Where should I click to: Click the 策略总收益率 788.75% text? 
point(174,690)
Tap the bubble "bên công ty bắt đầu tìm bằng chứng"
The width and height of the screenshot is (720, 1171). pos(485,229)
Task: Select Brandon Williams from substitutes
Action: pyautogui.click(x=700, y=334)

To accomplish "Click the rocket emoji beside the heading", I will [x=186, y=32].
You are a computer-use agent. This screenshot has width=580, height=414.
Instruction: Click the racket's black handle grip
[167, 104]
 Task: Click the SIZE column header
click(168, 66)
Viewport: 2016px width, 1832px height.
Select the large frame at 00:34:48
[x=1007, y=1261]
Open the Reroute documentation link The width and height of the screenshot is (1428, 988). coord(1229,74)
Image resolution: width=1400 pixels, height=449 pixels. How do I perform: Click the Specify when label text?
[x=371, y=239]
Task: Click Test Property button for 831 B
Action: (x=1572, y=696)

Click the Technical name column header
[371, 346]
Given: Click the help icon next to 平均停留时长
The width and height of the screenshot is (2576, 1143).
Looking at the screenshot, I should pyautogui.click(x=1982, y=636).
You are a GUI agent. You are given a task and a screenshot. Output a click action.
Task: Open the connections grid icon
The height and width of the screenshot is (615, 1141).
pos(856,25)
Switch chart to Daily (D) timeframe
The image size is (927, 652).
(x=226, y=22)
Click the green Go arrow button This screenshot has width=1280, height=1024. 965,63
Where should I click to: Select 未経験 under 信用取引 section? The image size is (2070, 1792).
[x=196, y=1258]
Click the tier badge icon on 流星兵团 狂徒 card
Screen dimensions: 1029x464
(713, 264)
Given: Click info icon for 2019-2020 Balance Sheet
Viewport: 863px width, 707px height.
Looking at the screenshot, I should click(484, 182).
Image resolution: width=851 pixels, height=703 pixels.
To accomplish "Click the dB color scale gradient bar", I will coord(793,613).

——

- [PROBLEM DETAILS]:
Repeat word for word the stretch of the records from the line containing "will [x=186, y=32]." through the end of the records.

- [RESULT FOR THIS EXERCISE]:
To accomplish "Click the rocket emoji beside the heading", I will [x=186, y=32].
You are a computer-use agent. This screenshot has width=580, height=414.
Instruction: Click the racket's black handle grip
[167, 104]
 Task: Click the SIZE column header
click(168, 66)
Viewport: 2016px width, 1832px height.
Select the large frame at 00:34:48
[x=1007, y=1261]
Open the Reroute documentation link The width and height of the screenshot is (1428, 988). coord(1229,74)
Image resolution: width=1400 pixels, height=449 pixels. How do I perform: Click the Specify when label text?
[x=371, y=239]
Task: Click Test Property button for 831 B
Action: (x=1572, y=696)

Click the Technical name column header
[371, 346]
Given: Click the help icon next to 平均停留时长
The width and height of the screenshot is (2576, 1143).
Looking at the screenshot, I should pyautogui.click(x=1982, y=636).
You are a GUI agent. You are given a task and a screenshot. Output a click action.
Task: Open the connections grid icon
The height and width of the screenshot is (615, 1141).
pos(856,25)
Switch chart to Daily (D) timeframe
The image size is (927, 652).
(x=226, y=22)
Click the green Go arrow button This screenshot has width=1280, height=1024. 965,63
Where should I click to: Select 未経験 under 信用取引 section? The image size is (2070, 1792).
[x=196, y=1258]
Click the tier badge icon on 流星兵团 狂徒 card
Screen dimensions: 1029x464
(713, 264)
Given: Click info icon for 2019-2020 Balance Sheet
Viewport: 863px width, 707px height.
Looking at the screenshot, I should click(484, 182).
Image resolution: width=851 pixels, height=703 pixels.
To accomplish "Click the dB color scale gradient bar", I will coord(793,613).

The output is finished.